My name is Jillian Heaney. I’m 33 years old, born and raised in Staten Island, New York, and currently living in Philadelphia. My boyfriend and I have been trying to have a baby for more than three years. Endometriosis has prevented that from happening, but we’re still trying and still hopeful.
I hit puberty when I was nine but didn’t have my first symptoms until I was around 15. Pain and heavy bleeding were the primary ones, though I thought they were normal. I figured every woman went through this each month and I just had to deal with it.
I usually missed school the first two days of my period because I’d be bleeding through tampons and pads every 45 minutes. The pain felt like someone was wringing out my insides, and only high doses of prescribed Naproxen would give me relief. If I did go to school, my home was close enough that I could go there in the middle of the day to change my clothes and try to find the strength to return for afternoon classes. I also had a job after school as a cashier, so I was required to be on my feet. When the symptoms kicked in, my boss would send me home because I’d be doubled over, unable to do my job.

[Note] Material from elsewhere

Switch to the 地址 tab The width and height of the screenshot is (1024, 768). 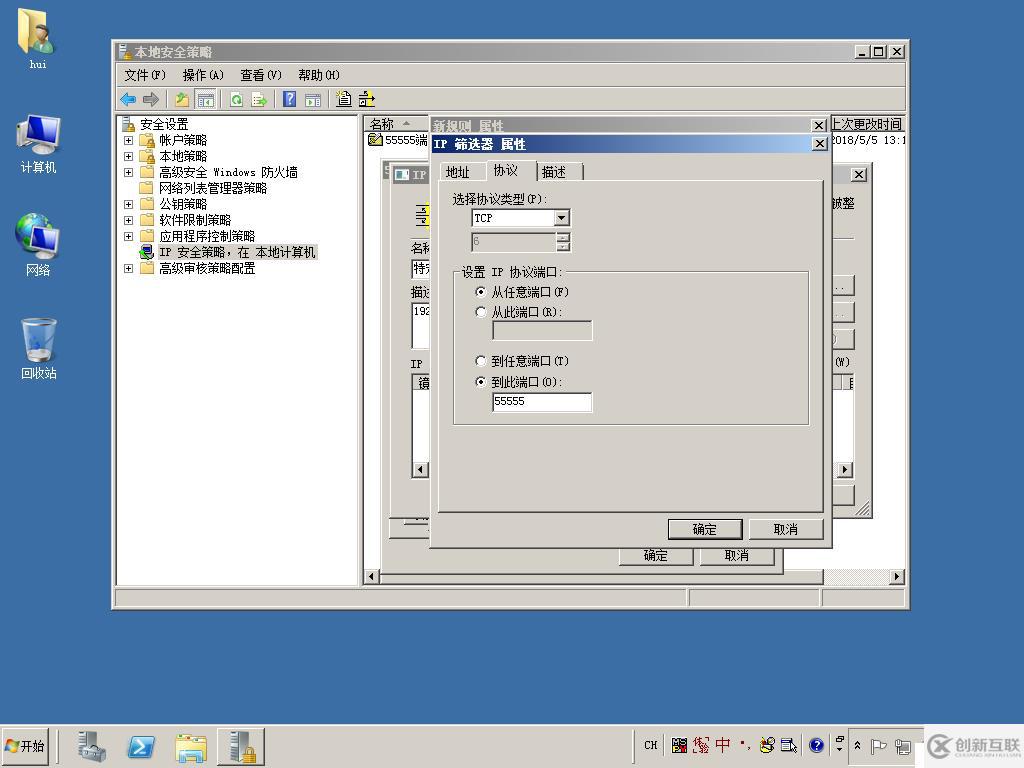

I went to the emergency room three or four times. In each case, they did a sonogram and told me I had a cyst or ruptured cyst. They’d give me pain meds through an IV at the hospital, more meds to take home, and that was it. I finally stopped going. What was the point? I also went to three doctors in New York, three in Pennsylvania, and two in New Jersey. I don’t want to say they didn’t do anything because they ran a bunch of tests, but their conclusions were always the same: everything was normal.
My boyfriend and I tried to have a baby starting in late 2020. After a year without success, I called a fertility clinic. The soonest appointment I could get was six months out. I took it, and it was life-changing. After several tests, they diagnosed me with endometriosis. I’d heard the term, but I didn’t know what it was, and this was the first time a doctor had ever mentioned it to me. My chances of getting pregnant were pretty much zero without surgery.
They operated on me in June 2022, and the endometriosis was severe. They removed it from several places, including my uterus and ovaries. They found my right fallopian tube encased in it to the extent that they had to do a salpingectomy (removal of the tube). They couldn’t get all the disease for fear of damaging my ovaries, but they got as much as possible while still giving me a chance to have a child.
My recovery was rough, as I couldn’t stand on my feet for about two weeks, but thank goodness for my mother, a retired nurse who waited on me hand and foot. After letting my body heal for two months, I felt better than I had in nearly 20 years.
My boyfriend and I tried to get pregnant again beginning in September 2022. After six months without success, we began intrauterine insemination (IUI) treatments this past March. And so my story continues.
The good news is that I have a large egg reserve. The challenge is trying to get pregnant before the endometriosis grows back to the extent that it affects my reproductive organs again. I don’t know how I stay so positive because sometimes this journey consumes my thoughts. But with all of the testing after the surgery and my body’s positive response to everything they’re giving me to help me get pregnant, I’m very hopeful.
For women who can relate to my story and are still trying to figure out what’s wrong, the best thing you can do for yourself is to speak up about it until someone listens. Trust what your body is telling you. Looking back on everything, I knew something was wrong from the beginning. Even after the first emergency room visit, I knew but didn’t know what to do. There has to be a way for women to be diagnosed sooner, and it begins by speaking up.